In order to add the job for snp-dists in "sub-dax.py", the following snippet should be added to "sub-dax.py":

[centos@npavlovikj-prokevo ProkEvo]$ more sub-dax.py
...
# add job for snp-dists
snp_dists_run = Job("ex_snp_dists_run")
snp_dists_run.addArguments("roary_output/core_gene_alignment.aln")
snp_dists_run.uses("roary_output/core_gene_alignment.aln", link=Link.INPUT)
o = File("distance_matrix_output.csv")
snp_dists_run.setStdout(o)
snp_dists_run.uses(o, link=Link.OUTPUT, transfer=True)
snp_dists_run.addProfile(Profile("condor", "request_memory", "70000"))
snp_dists_run.addProfile(Profile("globus", "maxmemory", "70000"))
snp_dists_run.addProfile(Profile("condor", "memory", "70000"))
# snp_dists_run.addProfile(Profile("pegasus", "label", str(srr_id)))
dax.addJob(snp_dists_run)
...

More information about the meaning of the individual lines can be found here.

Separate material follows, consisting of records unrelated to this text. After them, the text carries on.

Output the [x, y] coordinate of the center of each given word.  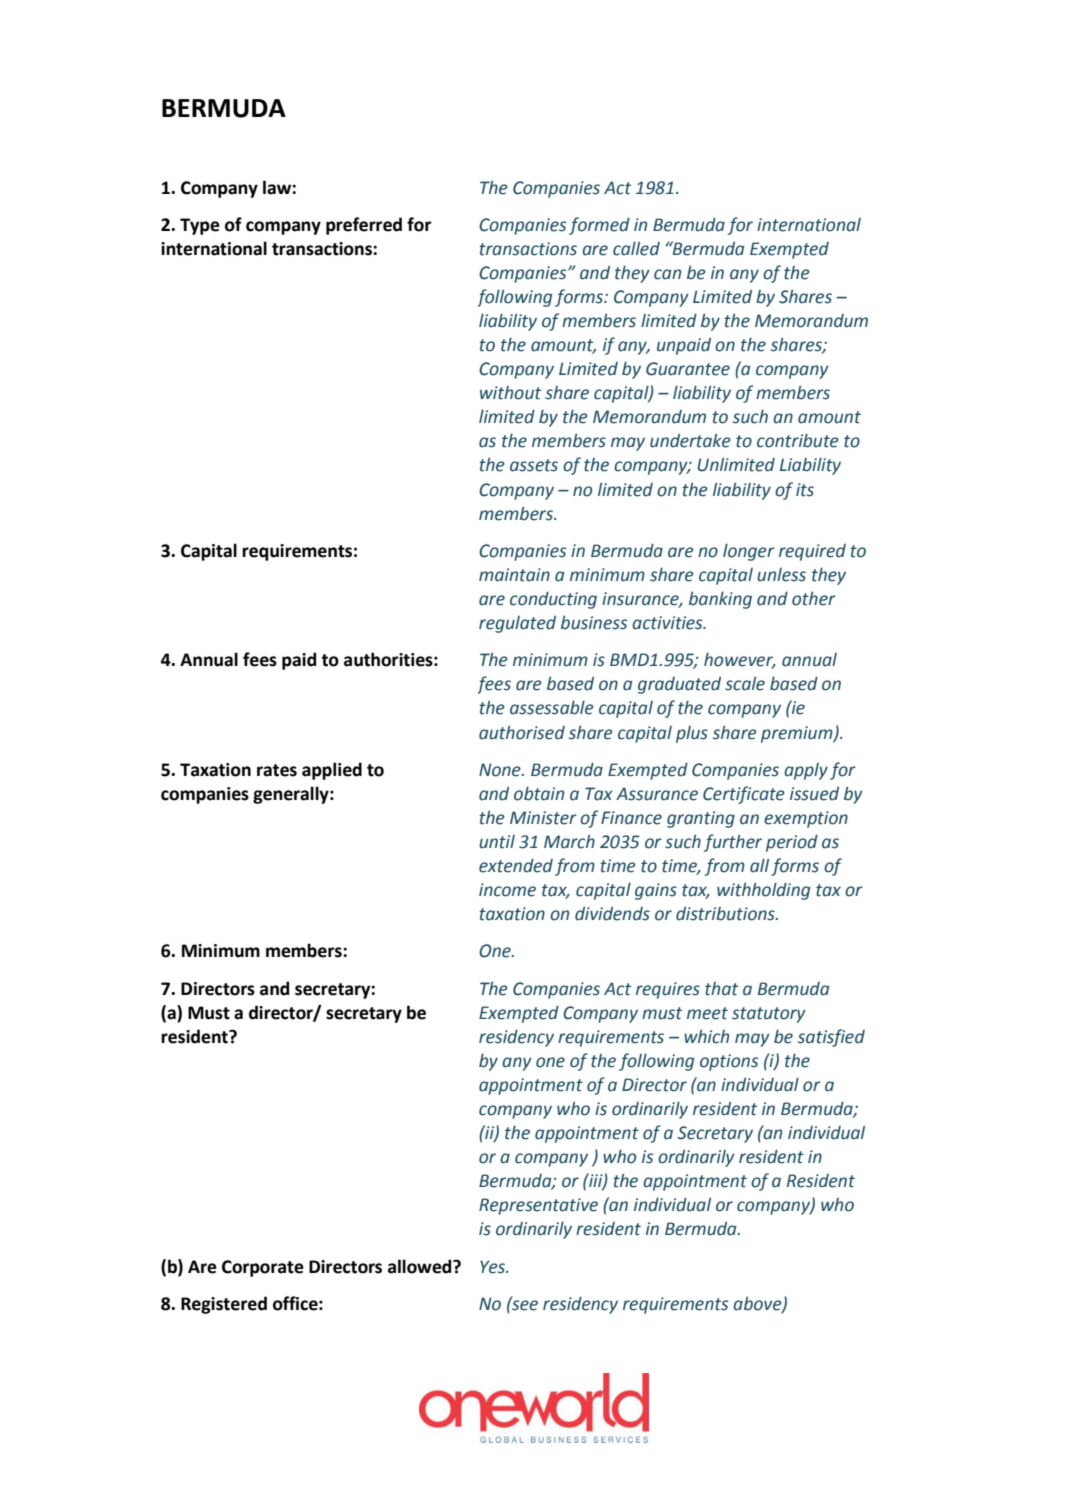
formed [599, 226]
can [667, 274]
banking [720, 600]
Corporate [263, 1268]
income [507, 890]
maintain [514, 575]
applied [332, 771]
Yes [494, 1267]
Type [200, 226]
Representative [538, 1206]
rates [277, 770]
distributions [726, 914]
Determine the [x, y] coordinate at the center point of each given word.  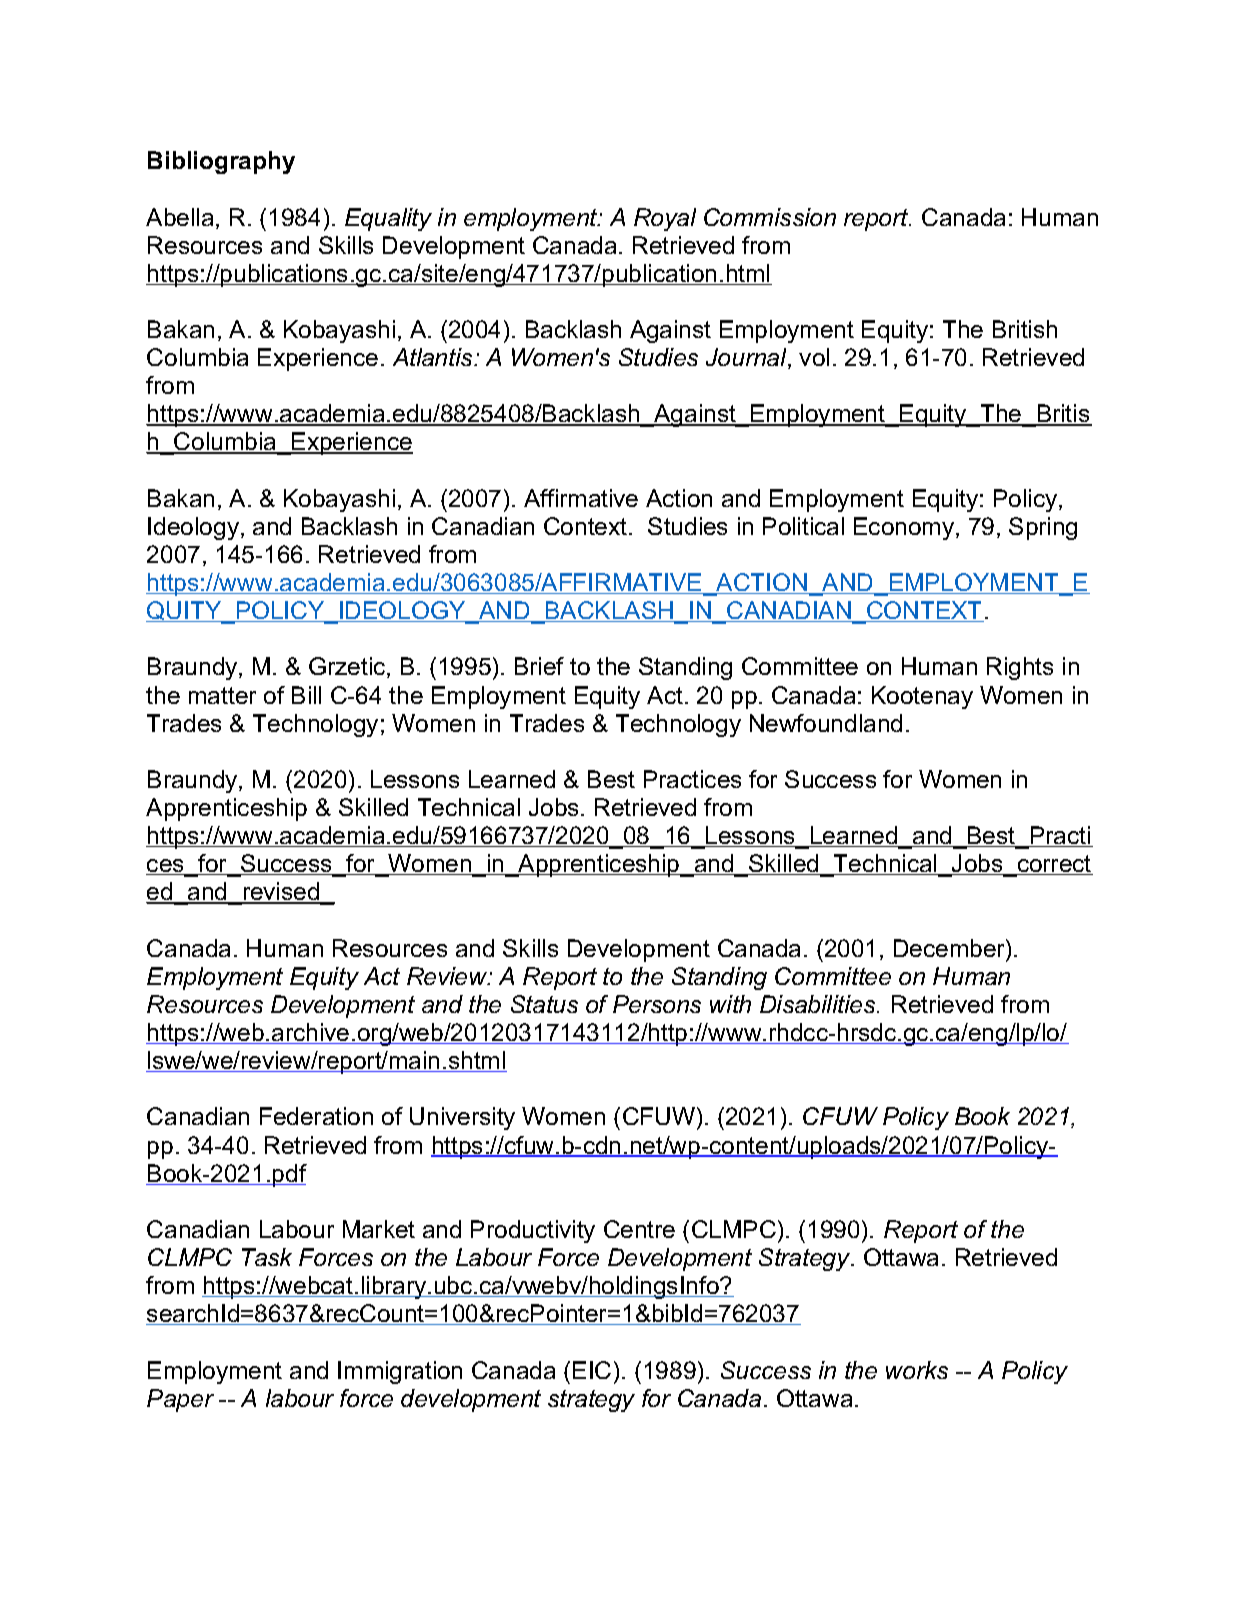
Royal [665, 219]
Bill [306, 695]
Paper [180, 1400]
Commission [770, 217]
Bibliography [221, 162]
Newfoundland [826, 723]
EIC [592, 1370]
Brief [539, 666]
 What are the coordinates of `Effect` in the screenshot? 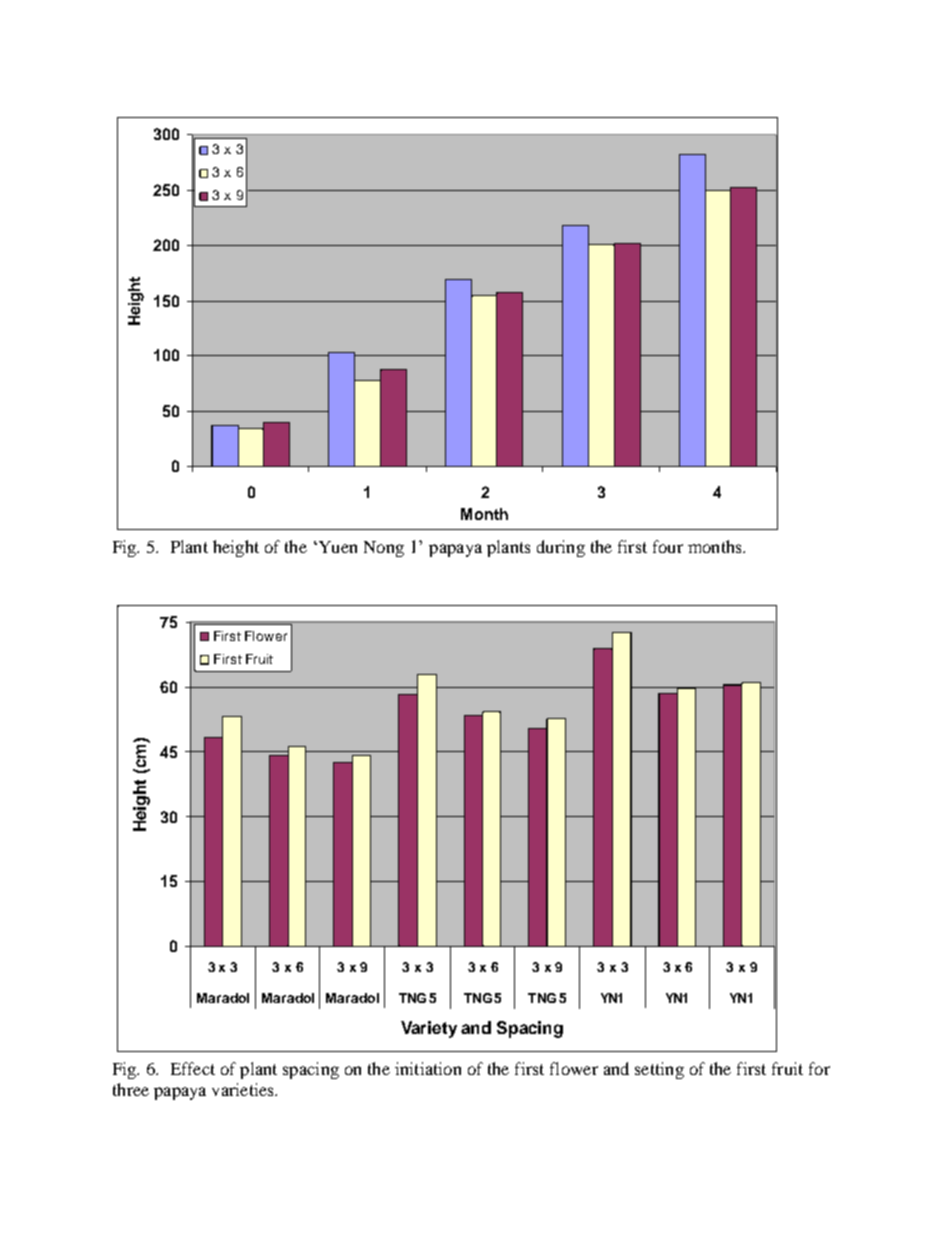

After the job is added, its dependencies need to be defined at the end of the file sub-dax.py, in the Section "Add control-flow dependencies". snp-dists is being run after Roary and no program is being run after, so the following line should be added:

...
dax.addDependency(Dependency(parent=roary_run, child=snp_dists_run))
...

to "sub-dax.py".

With this, the Section "Add control-flow dependencies" from the file sub-dax.py should look like:

[centos@npavlovikj-prokevo ProkEvo]$ cat sub-dax.py
...
for i in range(0,length):
    # Add control-flow dependencies
    dax.addDependency(Dependency(parent=plasmidfinder_run[i], child=ls_run))
    dax.addDependency(Dependency(parent=prokka_run[i], child=roary_run))
    # COMMENT OUT THE LINE BELOW TO SKIP SISTR IF NON SALMONELLA ORGANISM IS USED!!!
    dax.addDependency(Dependency(parent=sistr_run[i], child=cat))
dax.addDependency(Dependency(parent=roary_run, child=snp_dists_run))
dax.addDependency(Dependency(parent=mlst_run, child=ls_run))
dax.addDependency(Dependency(parent=abricate_argannot_run, child=ls_run))
dax.addDependency(Dependency(parent=abricate_card_run, child=ls_run))
dax.addDependency(Dependency(parent=abricate_ncbi_run, child=ls_run))
dax.addDependency(Dependency(parent=abricate_plasmidfinder_run, child=ls_run))
dax.addDependency(Dependency(parent=abricate_resfinder_run, child=ls_run))
dax.addDependency(Dependency(parent=abricate_vfdb_run, child=ls_run))
dax.addDependency(Dependency(parent=roary_run, child=fastbaps_run))
dax.addDependency(Dependency(parent=cat, child=merge_sistr_run))
...

With these changes, the snp-dists step is added to ProkEvo, and the workflow can be submitted. More information about the dependency section and syntax in the Python script can be found in the documentation of Pegasus.